Here it is, assuming D1=10 and D2=1 :

enter image description here

It is important to verify that $\lim_{x\uparrow 1}D_{1}u_{x}=\lim_{x\downarrow 1}D_{2}u_{x}$.
Here are the curves :

enter image description here

$d(x)$ = If x<1 then 10 else 1.

The continuity of $d(x) u(x)$ is respected, except at t=0, because your IC condition is not compatible with that.

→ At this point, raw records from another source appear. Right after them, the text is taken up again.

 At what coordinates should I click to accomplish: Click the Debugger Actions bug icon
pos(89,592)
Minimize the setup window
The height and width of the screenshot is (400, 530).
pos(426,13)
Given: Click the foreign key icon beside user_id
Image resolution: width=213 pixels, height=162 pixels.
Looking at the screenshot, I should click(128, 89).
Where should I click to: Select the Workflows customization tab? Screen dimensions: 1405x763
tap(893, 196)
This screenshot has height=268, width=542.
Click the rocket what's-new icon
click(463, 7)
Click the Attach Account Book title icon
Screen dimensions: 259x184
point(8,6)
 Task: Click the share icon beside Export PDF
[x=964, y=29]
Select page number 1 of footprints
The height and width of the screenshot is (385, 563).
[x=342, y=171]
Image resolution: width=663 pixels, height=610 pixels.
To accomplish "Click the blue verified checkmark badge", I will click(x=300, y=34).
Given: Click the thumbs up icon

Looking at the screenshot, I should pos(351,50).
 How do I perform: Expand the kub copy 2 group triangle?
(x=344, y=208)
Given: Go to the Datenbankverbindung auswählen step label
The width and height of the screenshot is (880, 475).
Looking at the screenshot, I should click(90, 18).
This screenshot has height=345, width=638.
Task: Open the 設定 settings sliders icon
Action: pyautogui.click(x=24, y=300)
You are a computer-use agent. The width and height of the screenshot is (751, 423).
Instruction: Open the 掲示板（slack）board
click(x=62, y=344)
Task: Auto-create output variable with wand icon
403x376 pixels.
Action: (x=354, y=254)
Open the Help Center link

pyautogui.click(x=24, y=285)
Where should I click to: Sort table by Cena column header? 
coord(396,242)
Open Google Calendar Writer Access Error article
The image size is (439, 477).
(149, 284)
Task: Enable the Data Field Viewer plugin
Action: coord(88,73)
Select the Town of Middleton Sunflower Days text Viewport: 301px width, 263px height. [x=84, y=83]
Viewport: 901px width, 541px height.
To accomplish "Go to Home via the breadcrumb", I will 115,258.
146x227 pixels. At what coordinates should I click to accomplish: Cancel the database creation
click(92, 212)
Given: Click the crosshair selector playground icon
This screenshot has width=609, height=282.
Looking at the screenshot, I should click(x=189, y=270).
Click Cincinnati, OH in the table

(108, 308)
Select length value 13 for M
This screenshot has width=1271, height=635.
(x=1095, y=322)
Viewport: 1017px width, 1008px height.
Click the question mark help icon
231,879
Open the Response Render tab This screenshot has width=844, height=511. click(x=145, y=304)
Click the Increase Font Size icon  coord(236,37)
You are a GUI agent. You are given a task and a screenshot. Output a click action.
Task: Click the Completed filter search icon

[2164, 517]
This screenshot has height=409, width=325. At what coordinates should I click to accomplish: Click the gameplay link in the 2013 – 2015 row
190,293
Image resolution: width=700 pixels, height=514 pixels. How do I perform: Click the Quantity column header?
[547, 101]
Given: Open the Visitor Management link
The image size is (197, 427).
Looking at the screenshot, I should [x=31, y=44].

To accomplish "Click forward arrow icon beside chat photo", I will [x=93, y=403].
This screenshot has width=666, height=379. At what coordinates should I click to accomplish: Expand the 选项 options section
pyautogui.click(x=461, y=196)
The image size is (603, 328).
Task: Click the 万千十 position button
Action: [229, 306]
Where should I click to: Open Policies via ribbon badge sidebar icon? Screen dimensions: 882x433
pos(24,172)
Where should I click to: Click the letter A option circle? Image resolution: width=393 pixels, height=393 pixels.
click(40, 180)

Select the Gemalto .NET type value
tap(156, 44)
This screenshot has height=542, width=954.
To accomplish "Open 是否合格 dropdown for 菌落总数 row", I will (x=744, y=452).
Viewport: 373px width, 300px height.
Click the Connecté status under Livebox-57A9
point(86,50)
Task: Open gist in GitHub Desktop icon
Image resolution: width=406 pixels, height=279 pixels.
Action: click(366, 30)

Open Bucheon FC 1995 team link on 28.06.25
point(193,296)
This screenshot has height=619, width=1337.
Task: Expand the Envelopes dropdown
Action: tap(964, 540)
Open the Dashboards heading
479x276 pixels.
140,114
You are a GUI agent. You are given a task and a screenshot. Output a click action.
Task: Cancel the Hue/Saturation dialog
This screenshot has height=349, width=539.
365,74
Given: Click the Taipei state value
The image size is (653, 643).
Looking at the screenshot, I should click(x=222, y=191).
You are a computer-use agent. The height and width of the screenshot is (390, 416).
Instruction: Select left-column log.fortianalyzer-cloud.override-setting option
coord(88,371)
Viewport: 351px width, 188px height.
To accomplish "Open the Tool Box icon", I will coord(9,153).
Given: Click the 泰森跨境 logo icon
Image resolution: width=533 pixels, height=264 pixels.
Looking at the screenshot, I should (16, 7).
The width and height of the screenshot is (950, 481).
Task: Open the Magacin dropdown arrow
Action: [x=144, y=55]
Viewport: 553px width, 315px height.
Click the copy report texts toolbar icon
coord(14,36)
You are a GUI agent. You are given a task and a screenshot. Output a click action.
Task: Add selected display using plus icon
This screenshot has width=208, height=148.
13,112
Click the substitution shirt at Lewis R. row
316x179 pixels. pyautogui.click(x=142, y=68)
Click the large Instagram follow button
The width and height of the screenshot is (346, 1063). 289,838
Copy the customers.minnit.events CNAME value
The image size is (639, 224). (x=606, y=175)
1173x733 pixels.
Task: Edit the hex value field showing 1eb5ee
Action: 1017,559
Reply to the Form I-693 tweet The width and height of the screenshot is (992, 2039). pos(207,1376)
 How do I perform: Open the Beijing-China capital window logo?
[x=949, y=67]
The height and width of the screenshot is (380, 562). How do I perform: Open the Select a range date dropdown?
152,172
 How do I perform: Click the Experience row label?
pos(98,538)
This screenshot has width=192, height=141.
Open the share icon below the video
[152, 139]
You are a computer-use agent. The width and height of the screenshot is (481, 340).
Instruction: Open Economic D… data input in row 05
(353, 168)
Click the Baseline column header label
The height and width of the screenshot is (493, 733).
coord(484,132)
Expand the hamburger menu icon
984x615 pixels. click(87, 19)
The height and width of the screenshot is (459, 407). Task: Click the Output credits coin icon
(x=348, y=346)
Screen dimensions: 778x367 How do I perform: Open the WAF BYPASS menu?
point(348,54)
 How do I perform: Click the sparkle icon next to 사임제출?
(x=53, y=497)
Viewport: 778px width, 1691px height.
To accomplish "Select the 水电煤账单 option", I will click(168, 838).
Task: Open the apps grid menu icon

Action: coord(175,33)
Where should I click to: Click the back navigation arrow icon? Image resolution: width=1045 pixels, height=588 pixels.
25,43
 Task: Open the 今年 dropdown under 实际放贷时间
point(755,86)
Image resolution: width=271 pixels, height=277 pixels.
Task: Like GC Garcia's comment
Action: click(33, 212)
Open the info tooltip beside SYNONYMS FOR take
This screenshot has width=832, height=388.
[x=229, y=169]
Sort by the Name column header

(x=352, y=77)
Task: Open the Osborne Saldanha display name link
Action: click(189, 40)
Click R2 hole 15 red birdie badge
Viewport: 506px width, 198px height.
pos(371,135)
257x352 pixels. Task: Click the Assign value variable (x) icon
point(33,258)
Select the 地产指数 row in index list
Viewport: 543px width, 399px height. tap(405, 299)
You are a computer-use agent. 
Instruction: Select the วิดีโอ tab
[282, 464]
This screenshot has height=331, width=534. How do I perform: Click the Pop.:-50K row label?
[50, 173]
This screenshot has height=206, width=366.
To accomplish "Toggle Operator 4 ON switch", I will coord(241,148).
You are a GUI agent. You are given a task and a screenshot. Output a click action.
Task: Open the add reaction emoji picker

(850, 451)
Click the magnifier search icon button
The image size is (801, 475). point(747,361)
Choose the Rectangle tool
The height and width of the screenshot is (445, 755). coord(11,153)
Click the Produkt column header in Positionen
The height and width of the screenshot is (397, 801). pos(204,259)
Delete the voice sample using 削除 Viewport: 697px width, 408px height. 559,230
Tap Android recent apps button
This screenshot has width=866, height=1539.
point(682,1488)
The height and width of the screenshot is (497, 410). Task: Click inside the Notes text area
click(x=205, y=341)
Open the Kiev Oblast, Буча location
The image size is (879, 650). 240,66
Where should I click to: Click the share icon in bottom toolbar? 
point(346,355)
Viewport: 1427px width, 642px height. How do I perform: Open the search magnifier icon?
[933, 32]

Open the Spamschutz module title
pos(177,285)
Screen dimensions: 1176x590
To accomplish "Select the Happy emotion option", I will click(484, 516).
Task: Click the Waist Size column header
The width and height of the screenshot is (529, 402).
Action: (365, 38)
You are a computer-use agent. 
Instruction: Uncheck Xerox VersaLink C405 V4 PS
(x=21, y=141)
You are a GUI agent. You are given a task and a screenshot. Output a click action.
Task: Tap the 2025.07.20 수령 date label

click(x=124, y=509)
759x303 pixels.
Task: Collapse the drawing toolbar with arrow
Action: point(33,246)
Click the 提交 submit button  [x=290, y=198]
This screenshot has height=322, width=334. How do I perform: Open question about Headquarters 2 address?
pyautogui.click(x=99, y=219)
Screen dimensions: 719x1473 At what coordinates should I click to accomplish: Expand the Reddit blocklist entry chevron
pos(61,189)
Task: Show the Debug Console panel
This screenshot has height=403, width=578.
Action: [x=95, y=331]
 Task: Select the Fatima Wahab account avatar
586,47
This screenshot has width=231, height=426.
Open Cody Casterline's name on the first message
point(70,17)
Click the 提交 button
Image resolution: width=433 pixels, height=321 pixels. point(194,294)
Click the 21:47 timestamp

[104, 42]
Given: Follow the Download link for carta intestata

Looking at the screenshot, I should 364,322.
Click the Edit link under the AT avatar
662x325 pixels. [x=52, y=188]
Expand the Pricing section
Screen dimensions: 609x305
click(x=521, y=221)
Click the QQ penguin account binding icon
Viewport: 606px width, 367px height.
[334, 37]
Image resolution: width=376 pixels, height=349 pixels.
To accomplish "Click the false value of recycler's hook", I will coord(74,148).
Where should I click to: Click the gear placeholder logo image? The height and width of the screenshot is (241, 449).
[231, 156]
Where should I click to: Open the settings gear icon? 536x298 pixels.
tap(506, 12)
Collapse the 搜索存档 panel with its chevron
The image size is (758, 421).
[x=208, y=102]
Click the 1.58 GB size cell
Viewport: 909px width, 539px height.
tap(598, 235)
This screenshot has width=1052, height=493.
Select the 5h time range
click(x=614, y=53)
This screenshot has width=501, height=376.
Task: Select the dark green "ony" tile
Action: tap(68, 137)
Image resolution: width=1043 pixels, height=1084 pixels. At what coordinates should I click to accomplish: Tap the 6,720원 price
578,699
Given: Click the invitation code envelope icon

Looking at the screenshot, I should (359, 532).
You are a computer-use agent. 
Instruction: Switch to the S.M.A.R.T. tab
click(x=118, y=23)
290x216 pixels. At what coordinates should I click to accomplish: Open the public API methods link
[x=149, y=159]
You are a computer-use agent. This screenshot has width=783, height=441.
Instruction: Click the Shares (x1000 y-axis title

Here is the whole code, in Wolfram Langage (= Mathematica) :

d1 = 10;
d2 = 1;
d12[x_] = If[x < 1, d1, d2];
eq = D[uu[x, t], t] ==  d12[x] D[uu[x, t], x, x];
opts = Method -> {"MethodOfLines", 
        "SpatialDiscretization" -> {"FiniteElement", 
            "MeshOptions" -> {"MaxCellMeasure" -> 0.01}}};
 u = NDSolveValue[{eq, uu[x, 0] == 2 x + 1, uu[0, t] == 1, 
    uu[2, t] == 5}, uu, {x, 0, 2}, {t, 0, 5}, opts];

Plot[Evaluate[Table[
   Callout[u[x, t[[1]]], With[{t0 = t[[1]]}, HoldForm[u[x, t0]]], 
    t[[2]]], {t, {
     {0, {.95, Above}}, {0.001, {1.3, 1}}, {0.05, {.5, 
       Above}}, {0.2, {1.5, Below}}, {1, {1.7, Below}}}}]],
 {x, 0, 2}, PlotRange -> {Automatic, {0, 5}}, 
 PlotTheme -> {"Web", "LargeLabels"}]

Plot[Evaluate[
  Table[Callout[d12[x] D[u[x, t[[1]]], x], 
    With[{t0 = t[[1]]}, d[x] D["u"[x, t0], x]], t[[2]]], {t, {
     {0, {.95, Above}}, {0.001, {1.3, 10}}, {0.05, {.5, 
       Above}}, {0.2, {0.3, Below}}, {1, {0.8, Below}}}}]] , {x, 0, 2},     PlotRange -> {Automatic, {0, 25}}, 
 PlotTheme -> {"Web", "LargeLabels"}]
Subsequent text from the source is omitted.